Tim Dickinson: "The most important place where that's true is with investment income. In the tax reform of 1986, Ronald Reagan brought the top marginal tax rate down to 28 percent, which is far below where it is today, but he also brought the capital gains tax up to match it."
Dickinson's answers use a common trick people make when they barrage you with economic data to prove a point: they keep changing the parameters of the concept they are talking about. In this case, it's what group is counted as rich. In my last post, I showed how even when you include capital gains and dividends as income and factor in loopholes, the top 1 percent pays the highest tax rate in the nation, projected at 33.8 percent this year.

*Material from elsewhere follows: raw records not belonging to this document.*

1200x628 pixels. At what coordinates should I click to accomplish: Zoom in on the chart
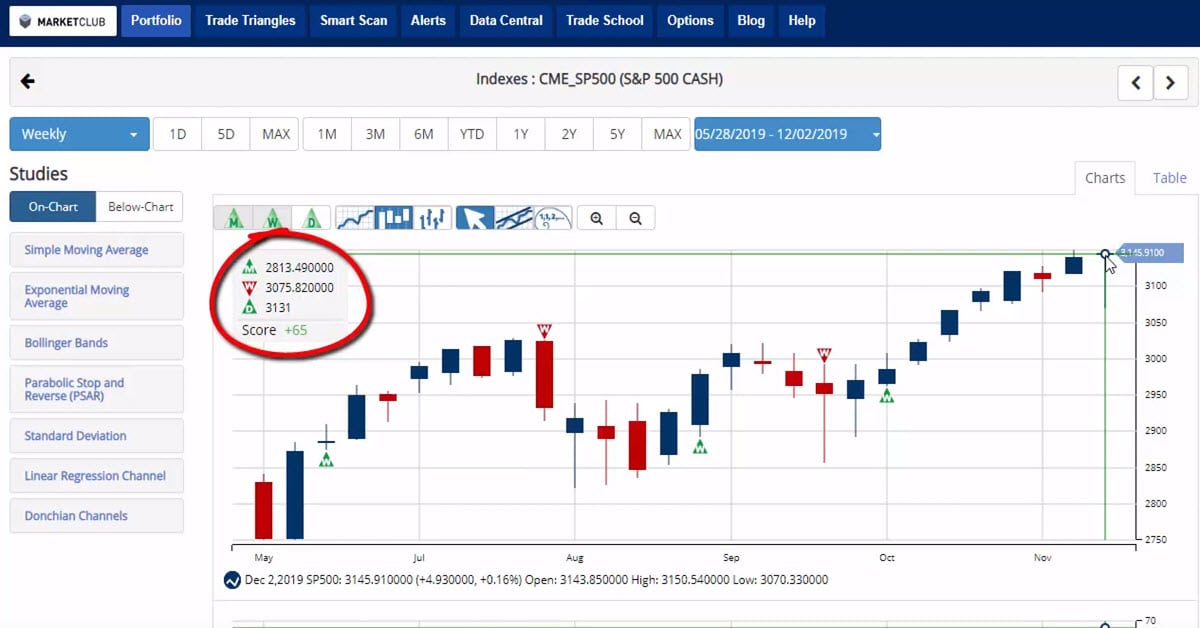pyautogui.click(x=597, y=218)
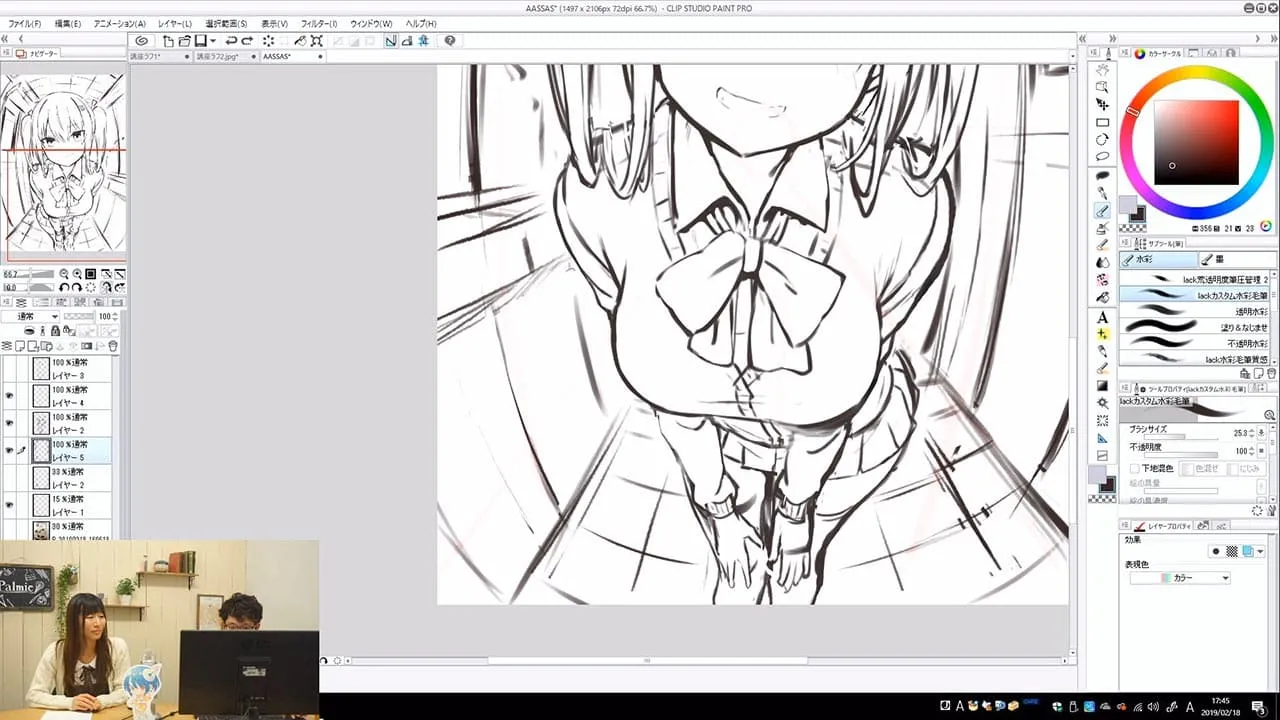Click the trash icon to delete the layer
1280x720 pixels.
click(113, 347)
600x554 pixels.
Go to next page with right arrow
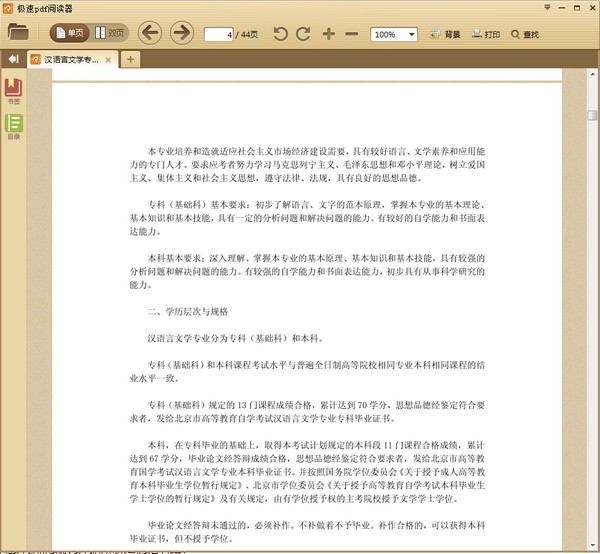[181, 33]
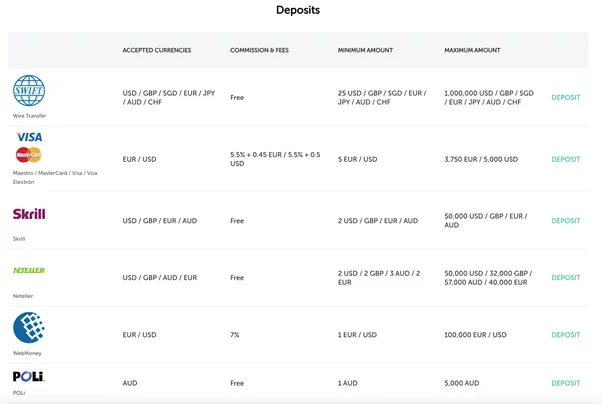
Task: Click the SWIFT globe logo
Action: click(x=29, y=91)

The Occupy Wall Street crowd set the line at the top 1 percent, and the interview starts with that parameter, but then Dickinson moves the goalpost to the top 10 percent. Then when he wants to make the point that rich people pay a lower tax rate, he moves it again to the top 400 earners with their tax average rate of about 17 percent.

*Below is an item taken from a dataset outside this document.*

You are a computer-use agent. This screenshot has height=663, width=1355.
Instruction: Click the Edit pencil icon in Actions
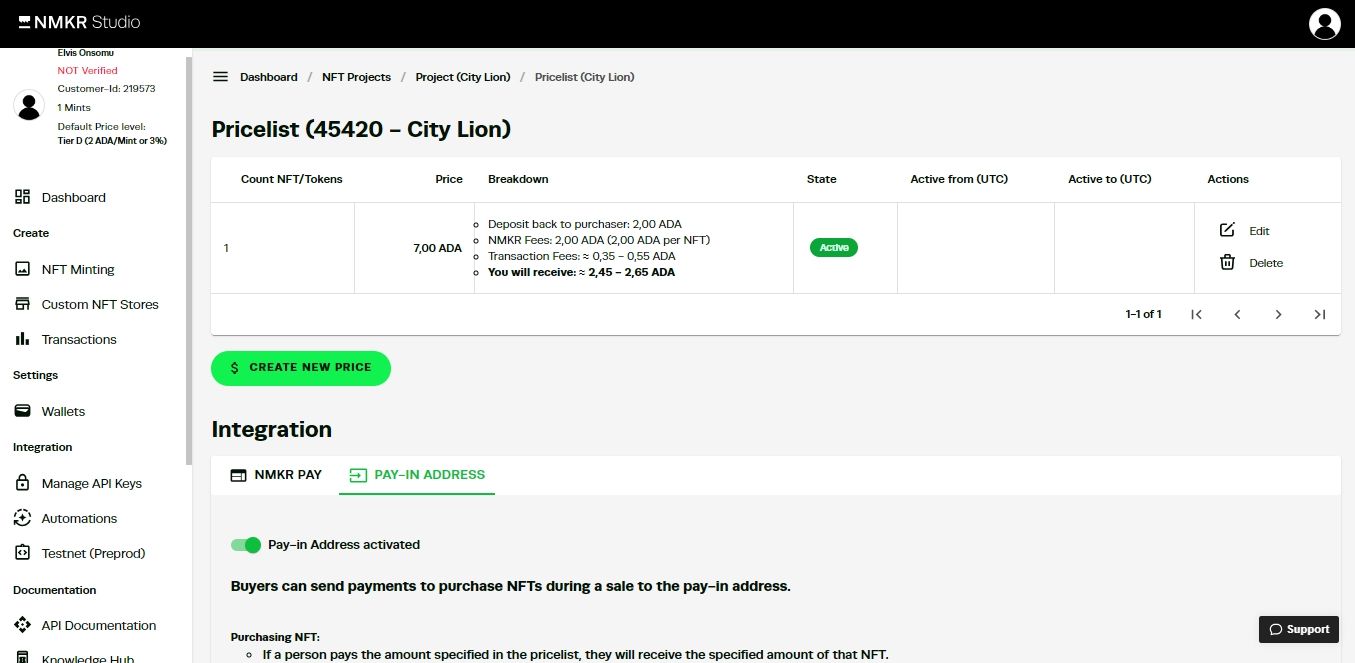point(1227,230)
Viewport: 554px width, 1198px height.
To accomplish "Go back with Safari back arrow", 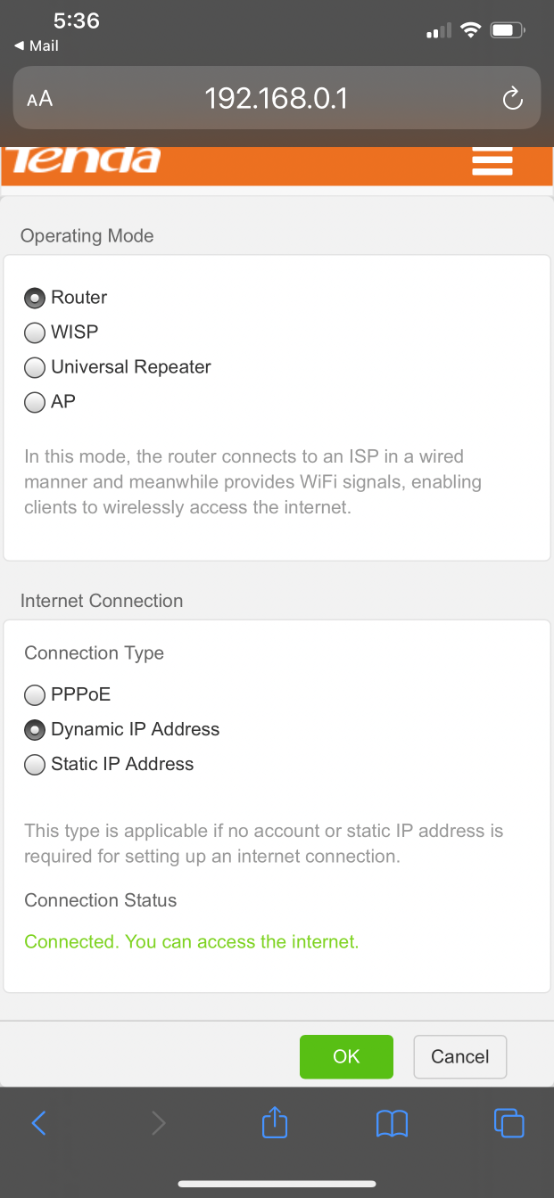I will [38, 1122].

He's not alone. Sometimes the line is moved to the top 0.1 percent. Irregardless, while there are a few anecdotal examples of rich people that have found a way to pay a lower tax rate, you have to leave out a lot of multi-millionaires to concoct a definition of "rich" that pays a lower tax rate on average. It's no different than holding up a handful of welfare cheats as proof that all people on government assistance are scammers.
The rich have received tax reductions in recent years, but so has everyone else. Some lefties like to point out that the top federal marginal tax rate in 1963 was 91 percent, but what they don't realize is that the lowest tax bracket at that point - the poorest of the poor - had to pay 20 percent. Please don't take my word for it, scroll through the numbers for yourself. You can go back to 1954 and see those same extremes were the same for everyone.
For comparison, In 2001 the lowest tax bracket was 15 percent and the villainous Bush Tax Cuts brought it down to 10 percent.
In the interest of fairness, if you want a further historical perspective, 1913 had 1 percent tax for the lowest and a 7 percent tax for the highest and by 1918 the poor had a 6 percent tax while the highest marginal bracket was 77 percent. Taxes have been all over the place and while one can argue they're not as progressive as they were in 1918, they're certainly more progressive than they were in the last 60 years the spotlight is focused on.
Dickinson must have done a lot of digging through the data, so he knew how much more progressive taxes are today than in the last 60 years. The way he worded his answer shows that he deliberately altered his definition of rich to focus on the top 400 to a prove his point - a point that is completely reversed when the data set is expanded.